LOS ANGELES – Please attribute the following statement about President Joe Biden’s recent nominations to the federal appeals courts to Thomas A. Saenz, president and general counsel, MALDEF (Mexican American Legal Defense and Educational Fund):
“President Biden has justly been praised for strides in diversity of many kinds in his appointments to the federal bench, but when it comes to equity in regards to the large and growing Latino community, his record is decidedly worse.
“Now, the President has taken us backwards with respect to the Tenth Circuit Court of Appeals. At the beginning of his administration, the Tenth Circuit had one active Latino circuit judge; it now has none thanks to Biden’s nominations.

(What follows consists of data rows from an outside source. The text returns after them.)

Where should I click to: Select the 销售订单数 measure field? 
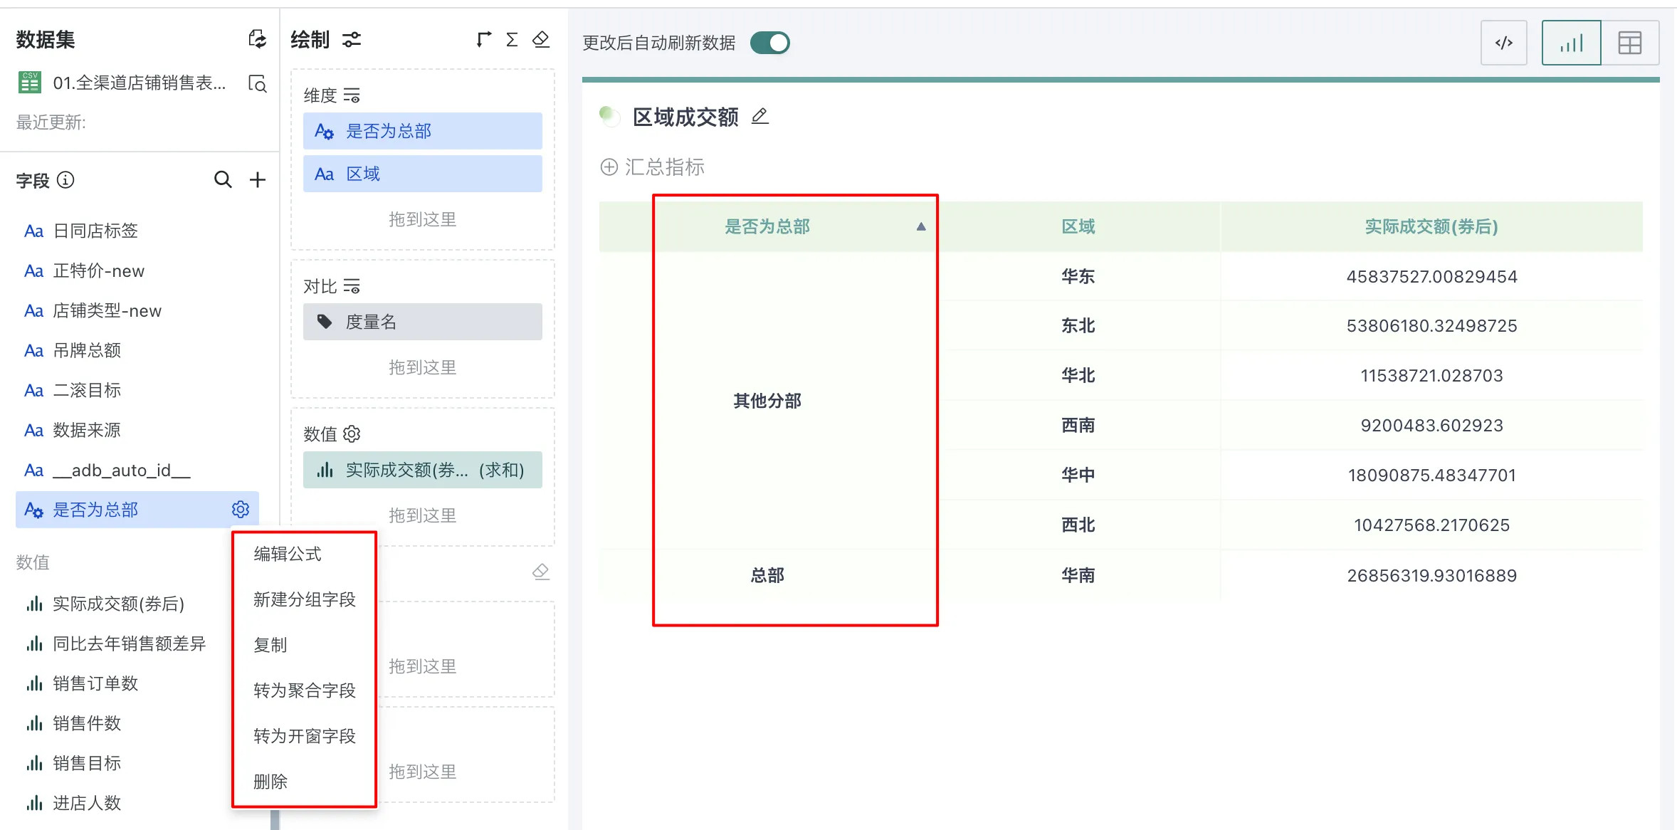click(x=95, y=683)
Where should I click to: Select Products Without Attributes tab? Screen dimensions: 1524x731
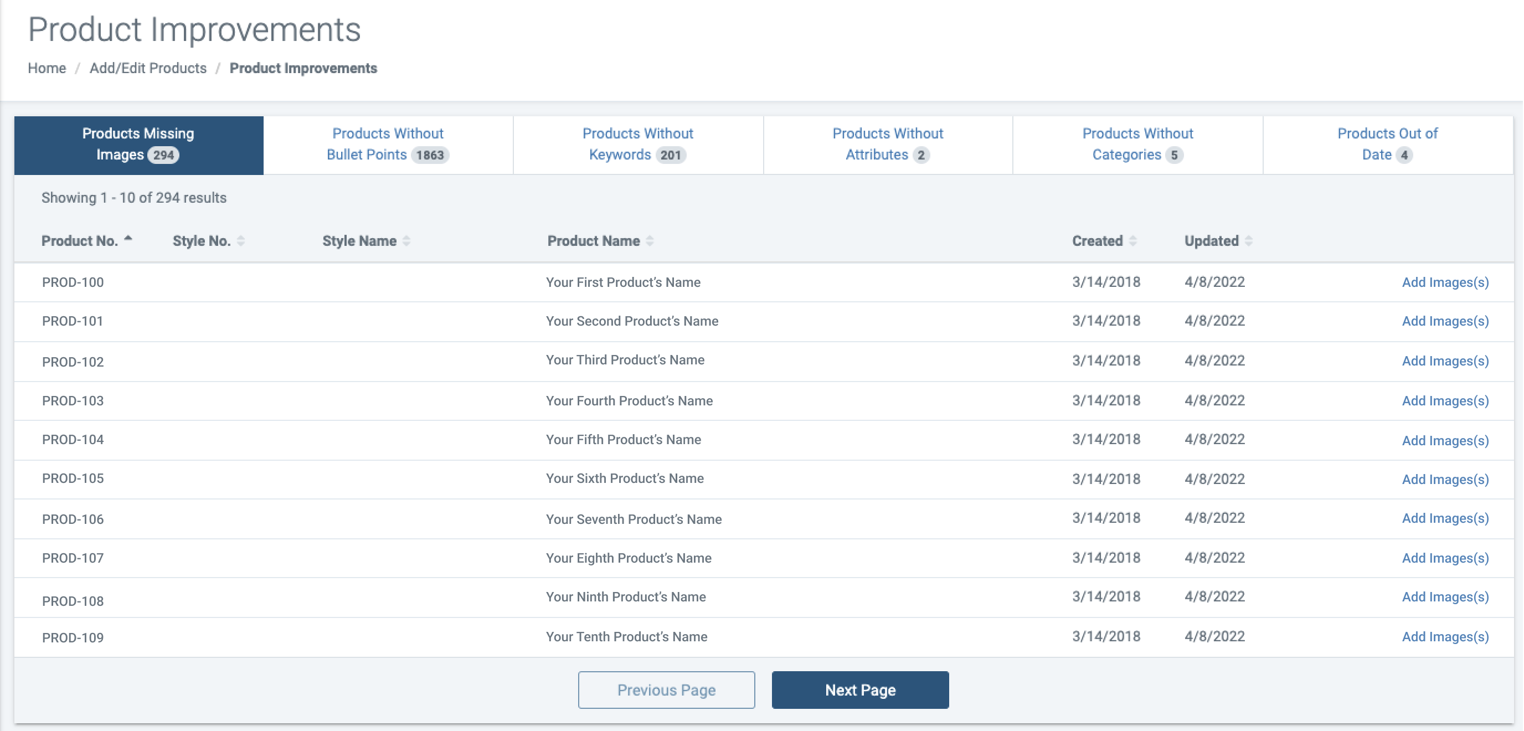(887, 144)
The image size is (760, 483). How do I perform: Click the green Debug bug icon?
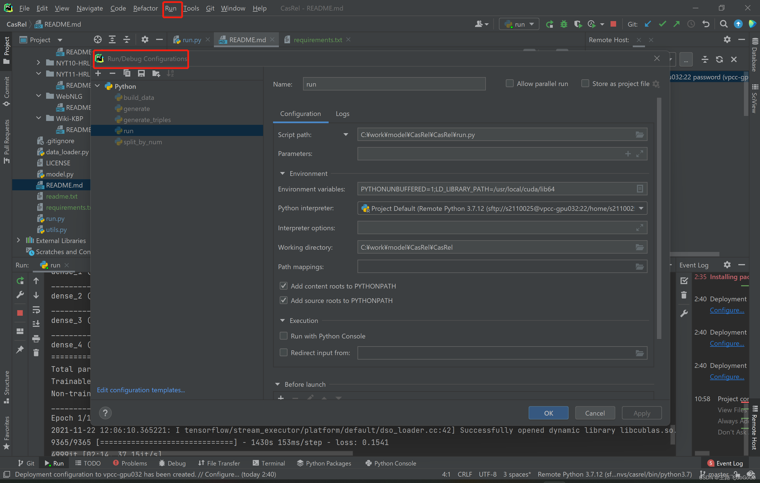(x=564, y=24)
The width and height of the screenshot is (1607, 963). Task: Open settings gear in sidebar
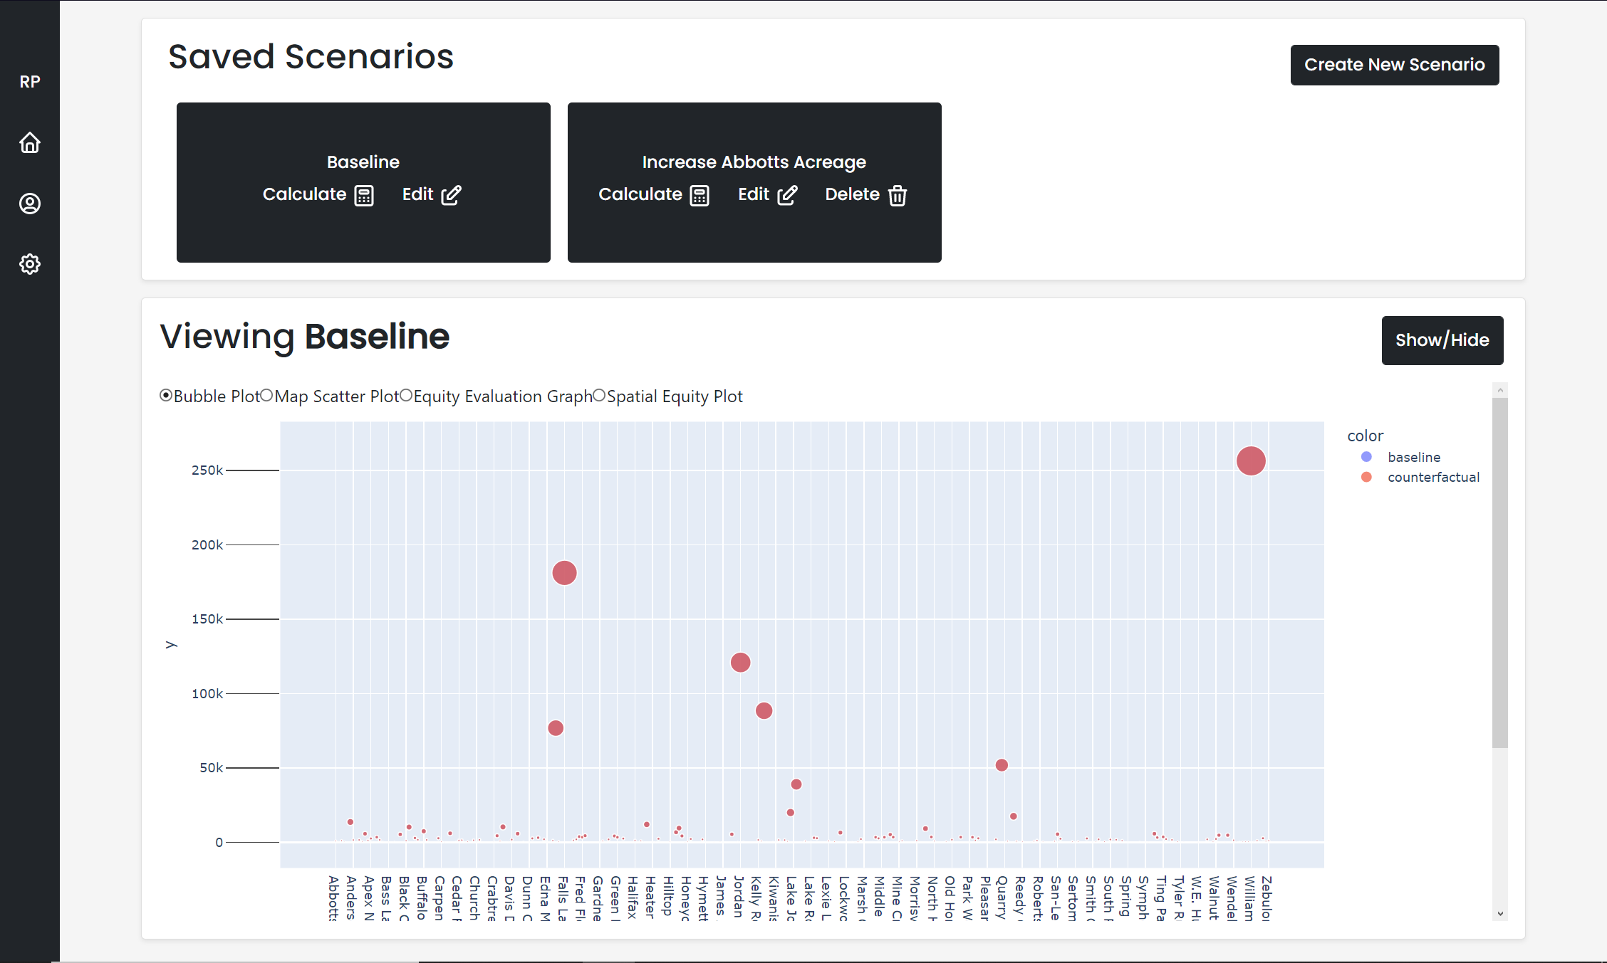point(29,264)
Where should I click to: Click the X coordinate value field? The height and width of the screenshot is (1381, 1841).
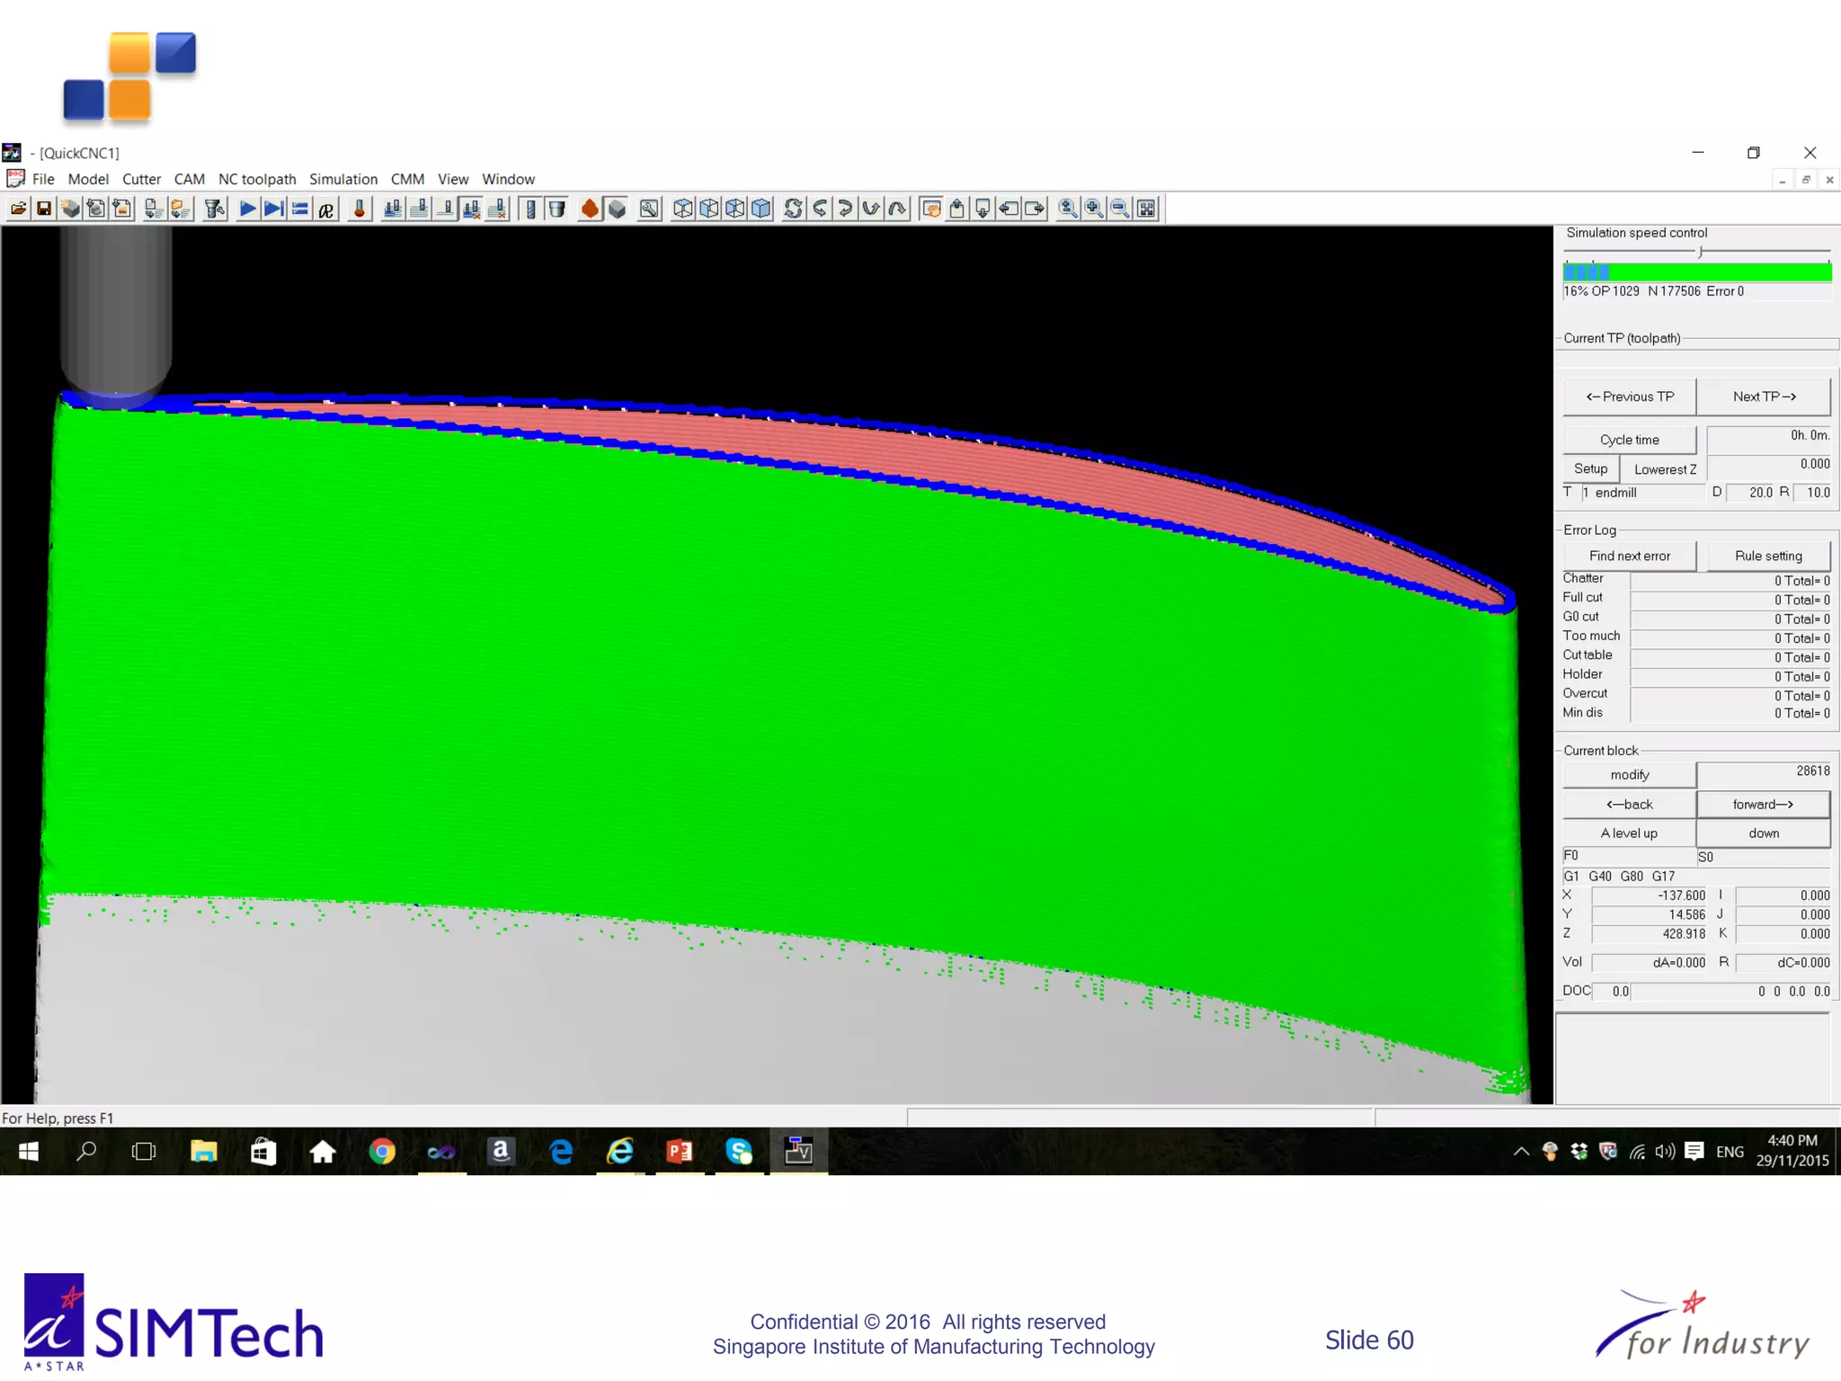click(1649, 895)
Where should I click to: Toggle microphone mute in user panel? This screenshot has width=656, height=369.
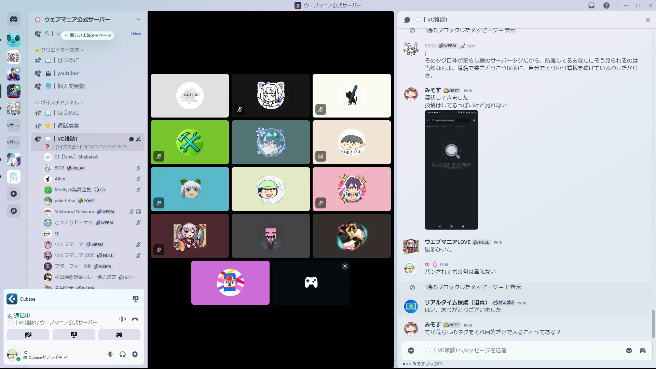coord(110,354)
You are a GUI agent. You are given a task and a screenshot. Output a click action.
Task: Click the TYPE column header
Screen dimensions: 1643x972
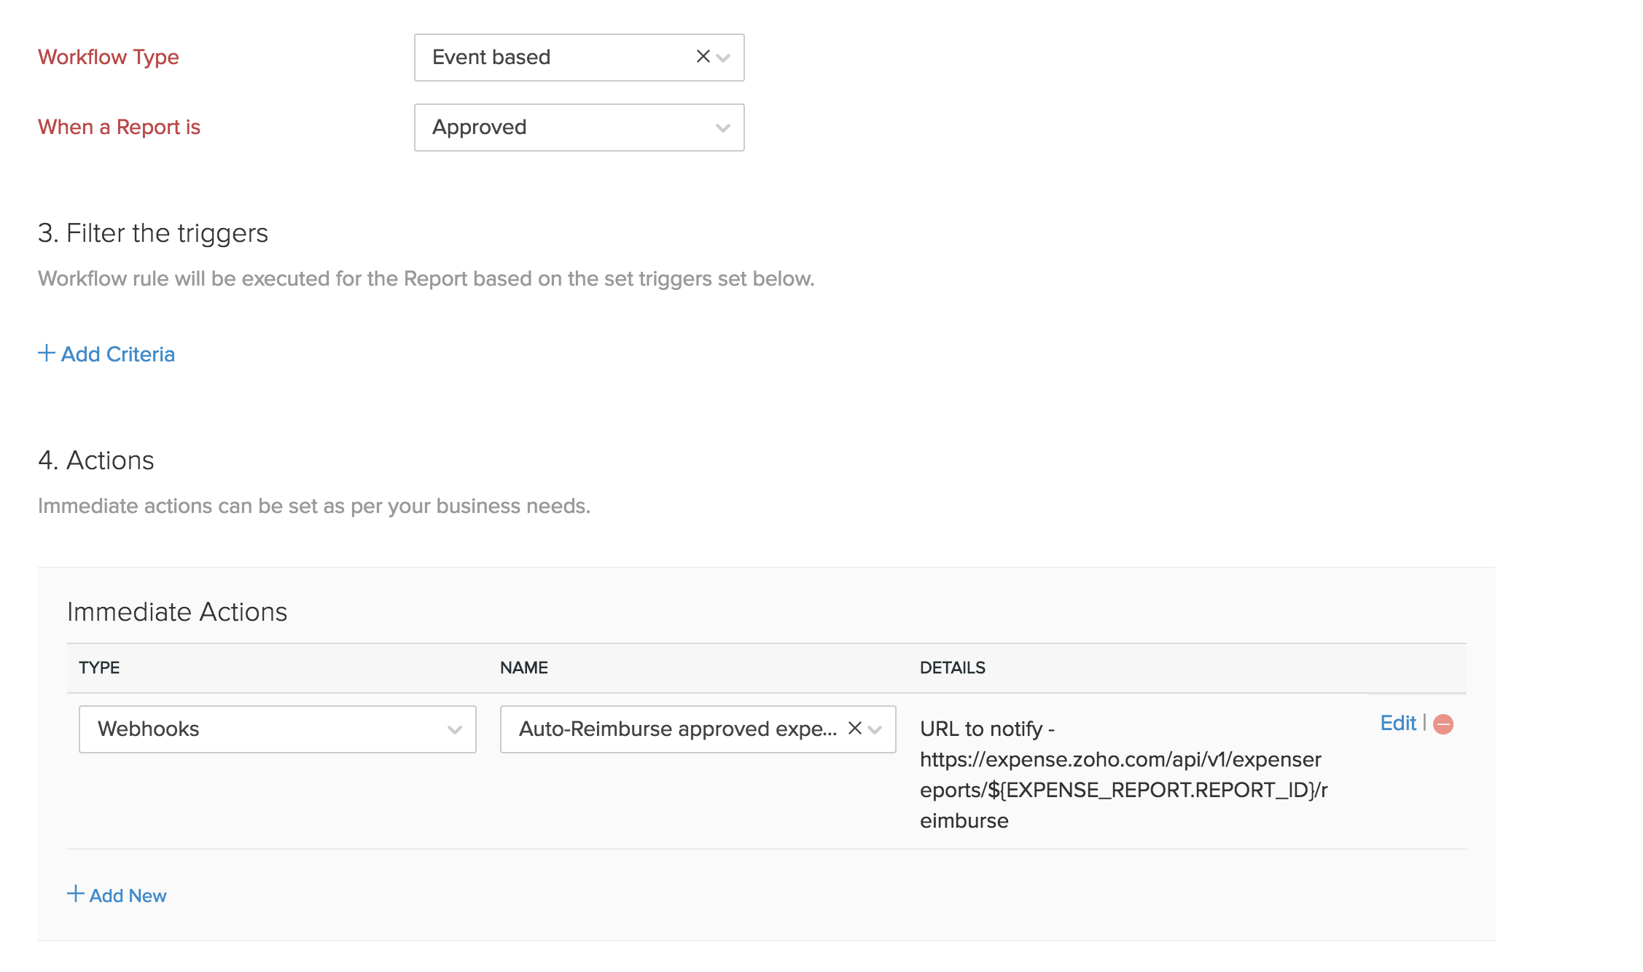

“The Tenth Circuit covers six states in the Mountain West. All of these states have populations, according to the 2020 Census, that are greater than ten percent Latino. Three of the states are among the top states in terms of Latino proportion of the population: Utah (15 percent), Colorado (22 percent), and the most Latino state in the nation New Mexico (48 percent). In the two states with the lowest Latino population percentages – Oklahoma and Wyoming – Latinos still accounted for two-thirds of total population growth in the last decade.
“Yet these states now have a court of appeals that includes no one from the prominent and growing Latino community. Early in the Biden Administration, Judge Carlos Lucero took senior status, and President Biden opted for a non-Latino to succeed him. This week, the president filled the remaining vacancy on the Tenth Circuit with a non-Latino nominee. The nominee comes from Kansas, a state where more than 97 percent of the population growth in the last decade came from the Latino community.
“The problem is not limited to the Tenth Circuit. President Biden has only nominated five Latinos to federal courts of appeals; he has appointed more Blacks, more whites, and more Asian Americans to this tier of courts just below the Supreme Court despite the fact that Latinos have been the nation’s largest minority group for two decades and that Latinos accounted for 51 percent of the nation’s total growth from 2010 to 2020.
“Equity matters. Representation matters. Failure on these dimensions reduces faith in courts and the rule of law. Moreover, given the lengthy tenure of federal judges, Biden has limited Latino representation for decades to come, when Latinos will be even more prominent in the population.
“Fortunately, President Biden can ameliorate some of the damage. He should immediately nominate a Latino to the vacancy on the Seventh Circuit Court of Appeals, which has never had a Latino or Latina judge in its entire history. And he should immediately nominate a Latino to the Fifth Circuit Court of Appeals, which currently has no active Latino judge despite the circuit being dominated by Texas, with its 40 percent Latino population.”